— INSTRUCTIONS FOR THE TASK —
Please express the lines from the line with "You are a GUI" to the line with "point(66,19)", both included, as a JSON list of strings with one string per line, skipping blank lines and leaving the pictures out.

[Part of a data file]
==================================================

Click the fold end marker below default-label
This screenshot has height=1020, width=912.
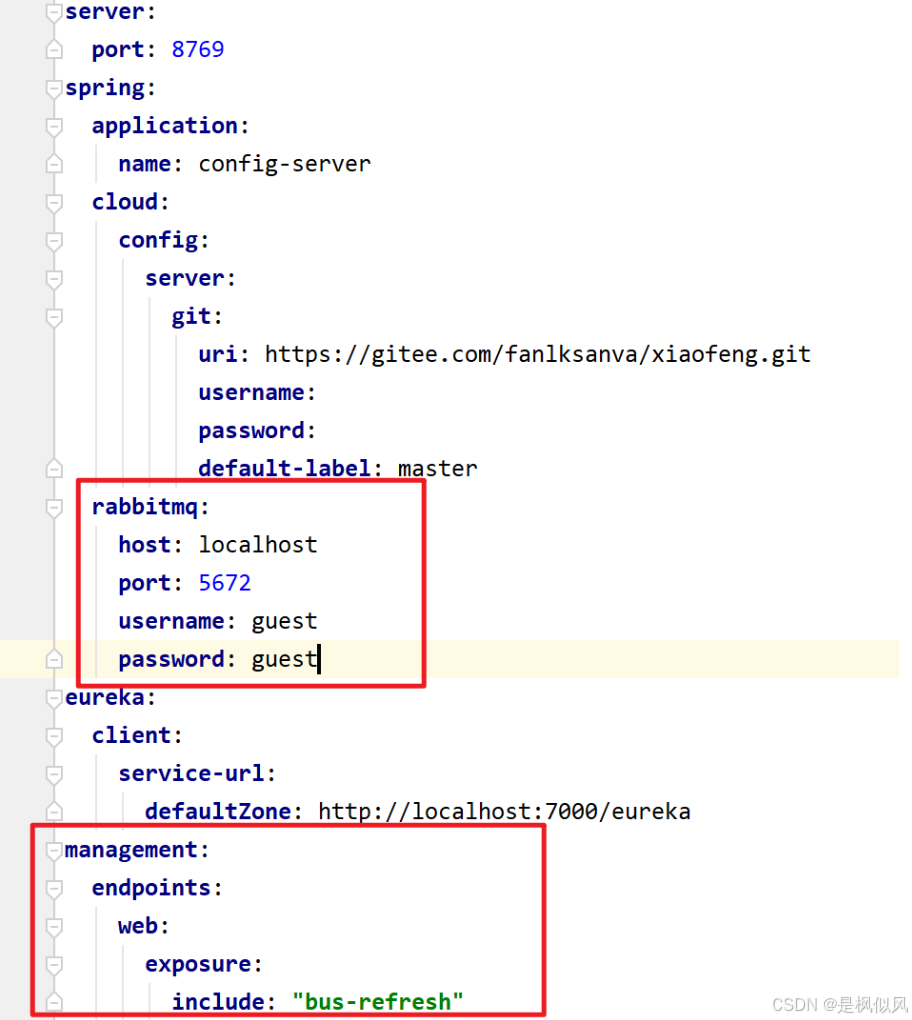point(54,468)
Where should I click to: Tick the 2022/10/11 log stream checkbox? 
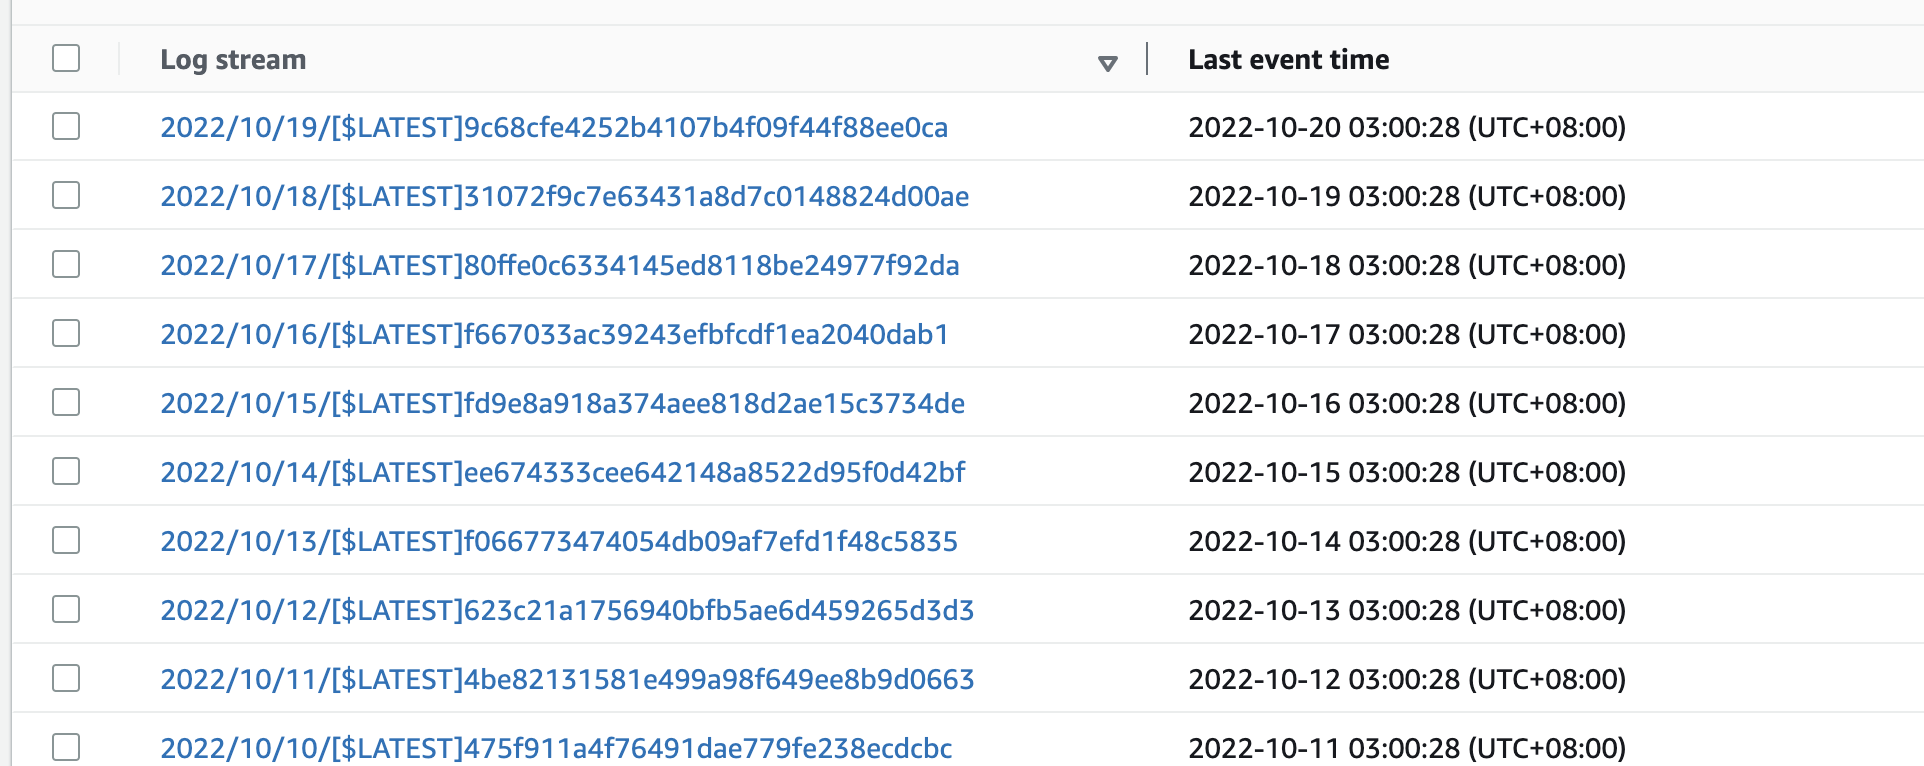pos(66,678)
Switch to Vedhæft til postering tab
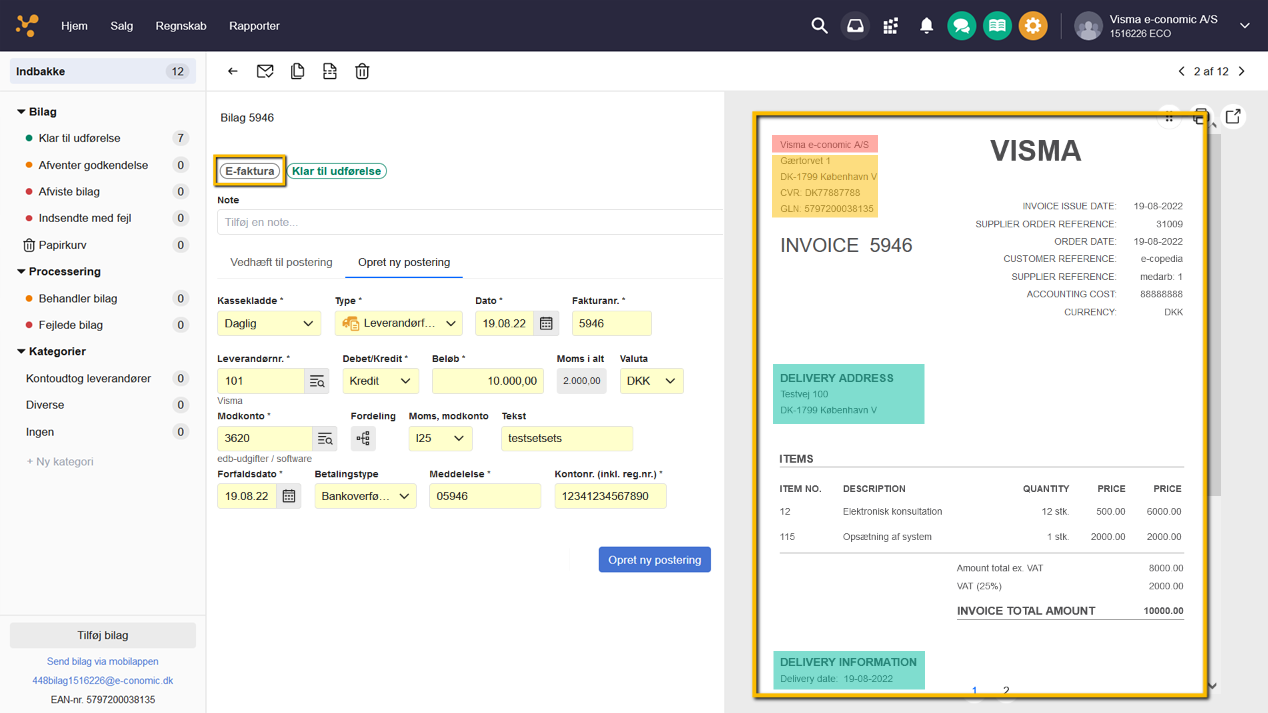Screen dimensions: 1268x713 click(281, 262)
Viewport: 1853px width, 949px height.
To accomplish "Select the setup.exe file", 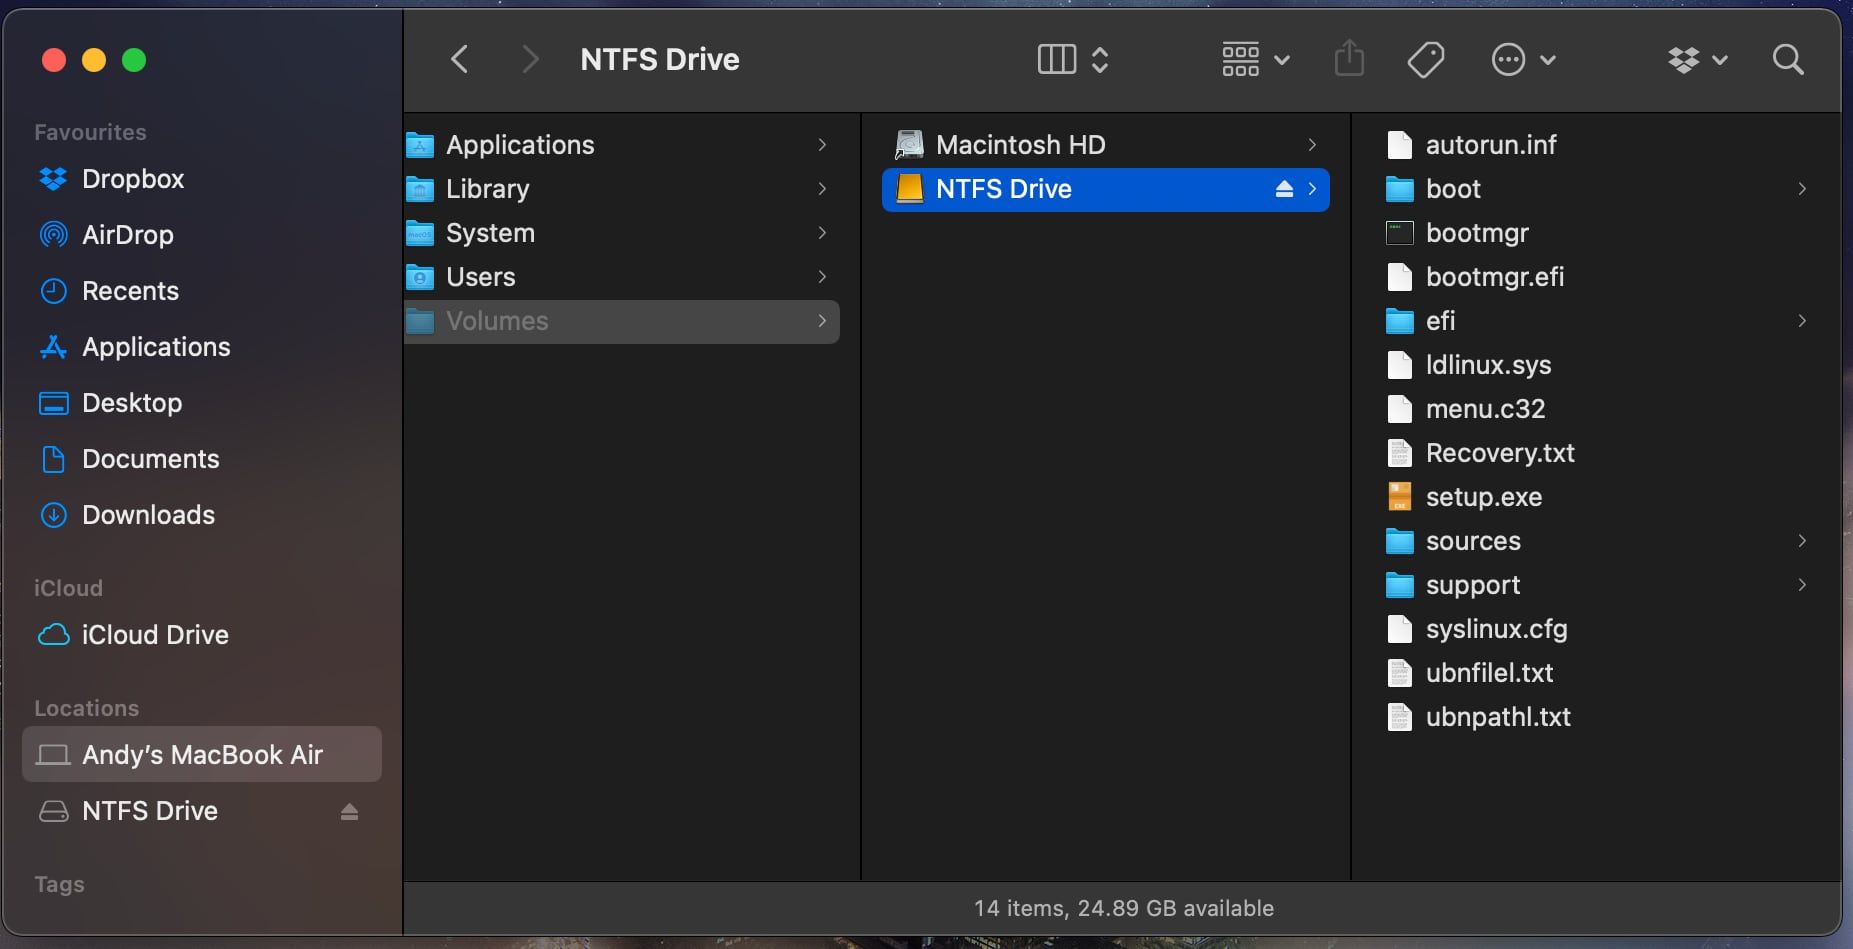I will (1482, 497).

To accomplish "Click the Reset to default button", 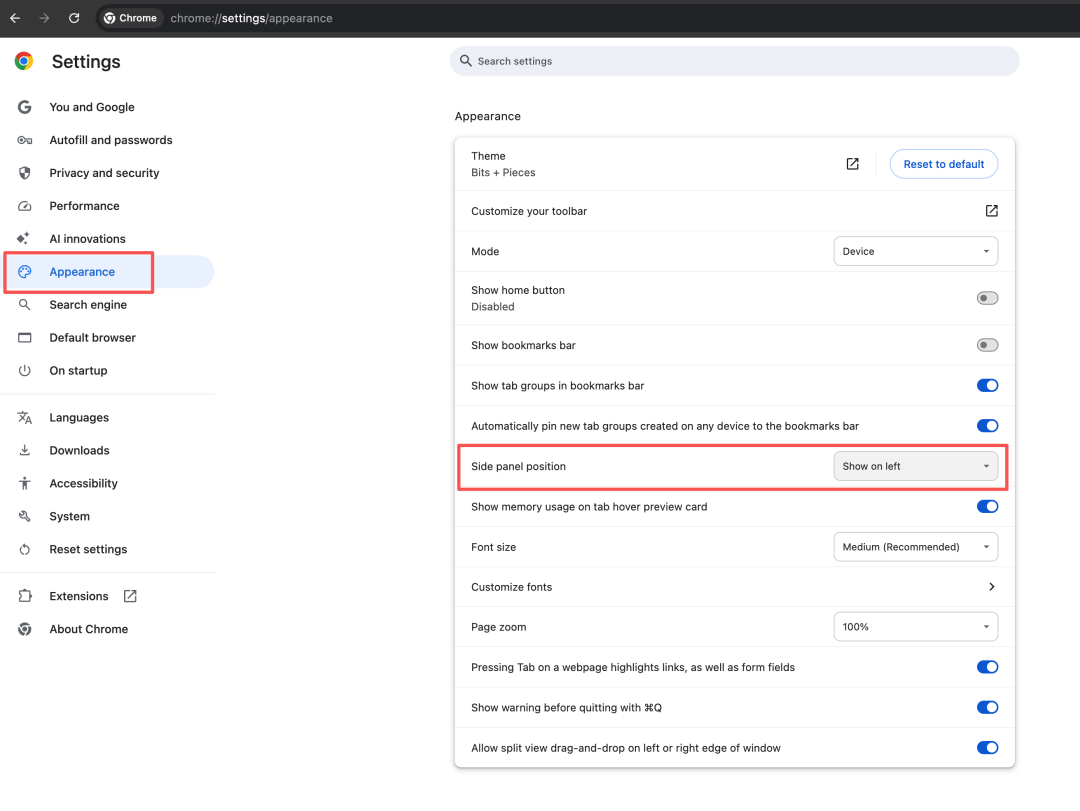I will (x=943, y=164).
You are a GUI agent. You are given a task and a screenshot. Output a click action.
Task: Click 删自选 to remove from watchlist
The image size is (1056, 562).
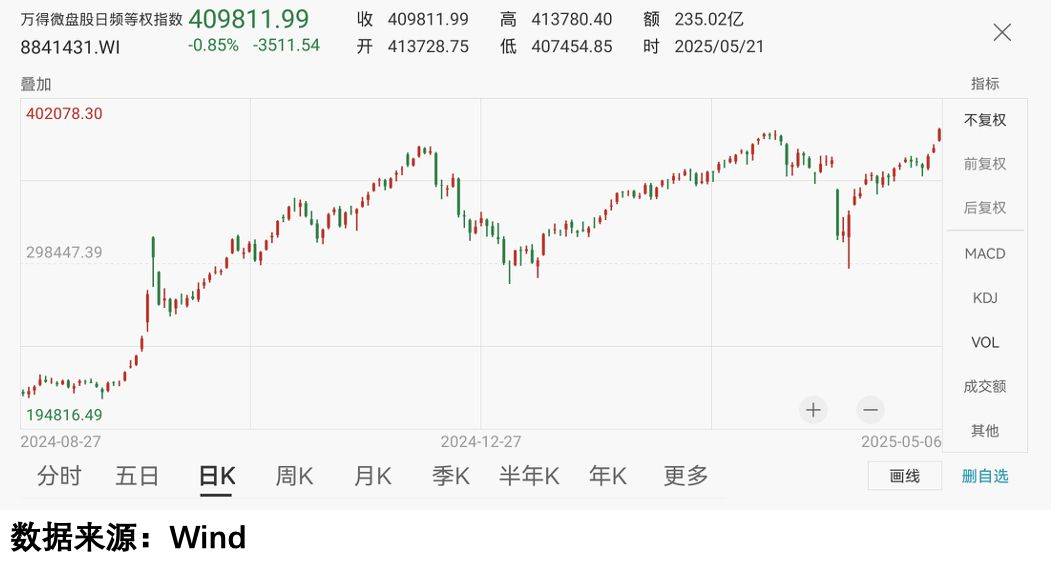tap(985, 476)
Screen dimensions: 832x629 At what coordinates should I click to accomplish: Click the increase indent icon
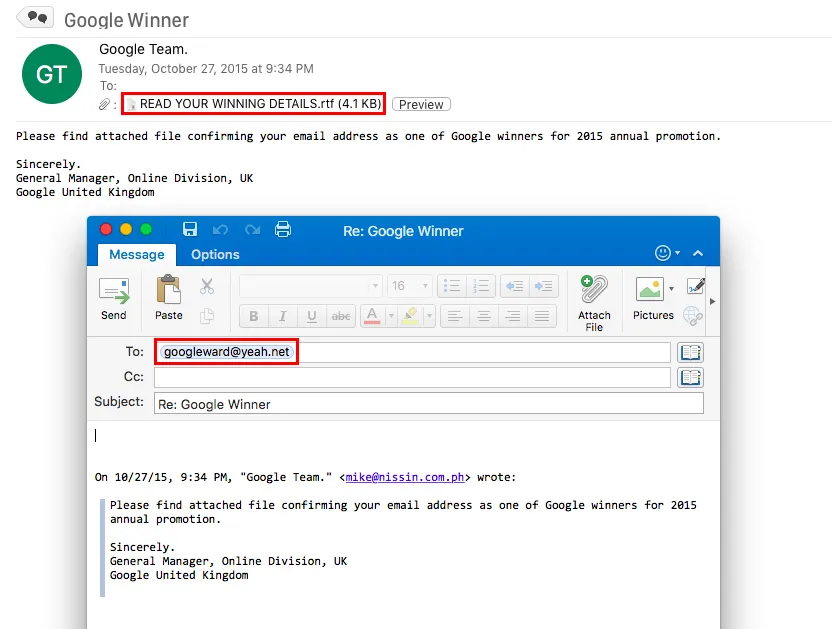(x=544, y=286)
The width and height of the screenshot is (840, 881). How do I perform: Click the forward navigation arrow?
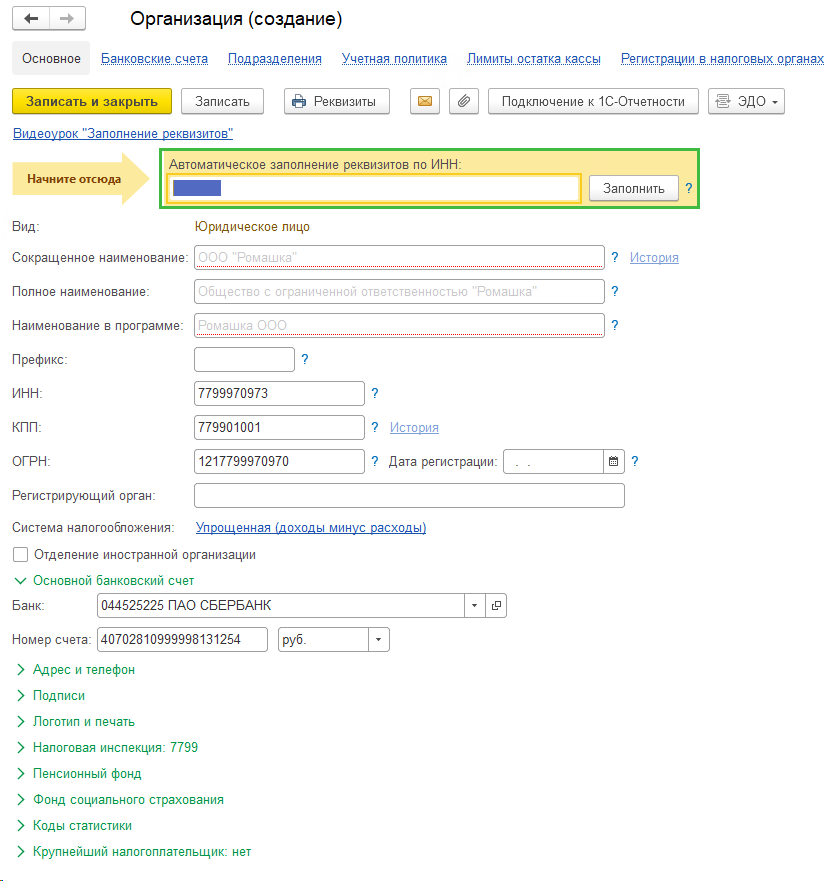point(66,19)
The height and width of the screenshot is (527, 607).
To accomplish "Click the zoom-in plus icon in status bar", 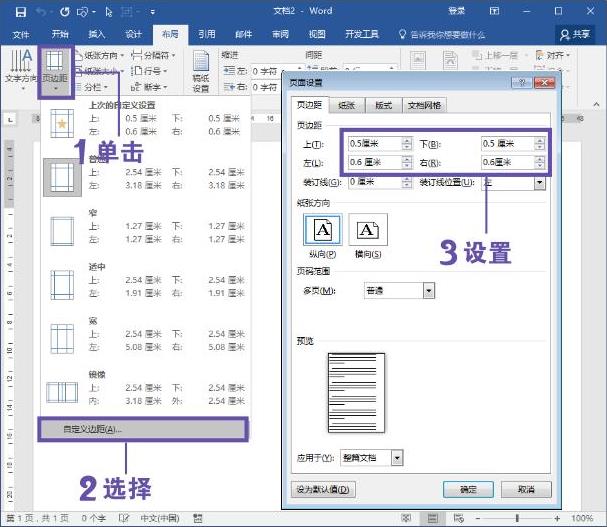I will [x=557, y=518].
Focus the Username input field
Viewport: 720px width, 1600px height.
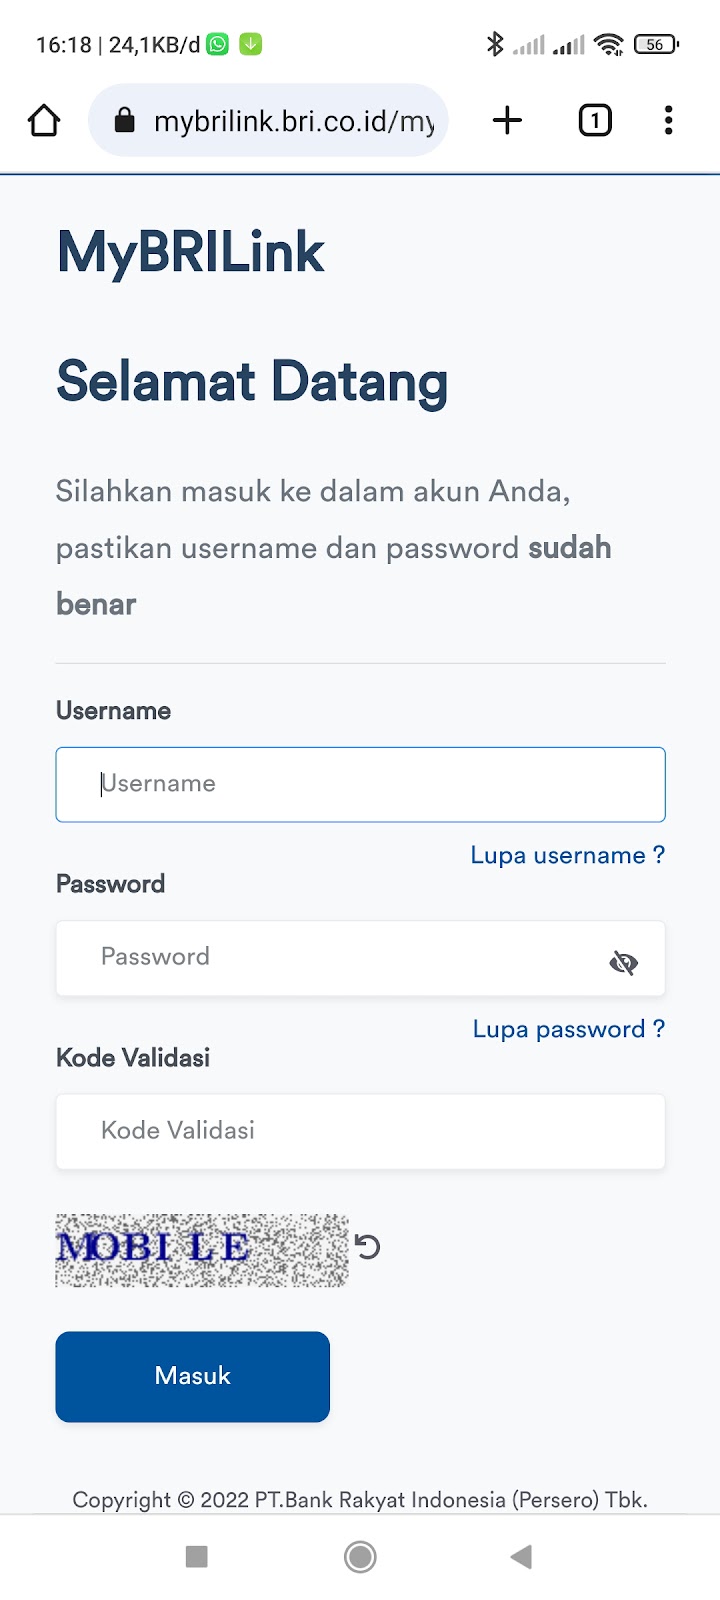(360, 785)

==================================================

— ANSWER IN FULL —
[
  "You are a GUI agent. You are given a task and a screenshot. Output a click action.",
  "Task: Click 删自选 to remove from watchlist",
  "The image size is (1056, 562).",
  "tap(985, 476)",
  "Screen dimensions: 832x629 At what coordinates should I click to accomplish: Click the increase indent icon",
  "(x=544, y=286)",
  "The width and height of the screenshot is (840, 881). How do I perform: Click the forward navigation arrow?",
  "point(66,19)"
]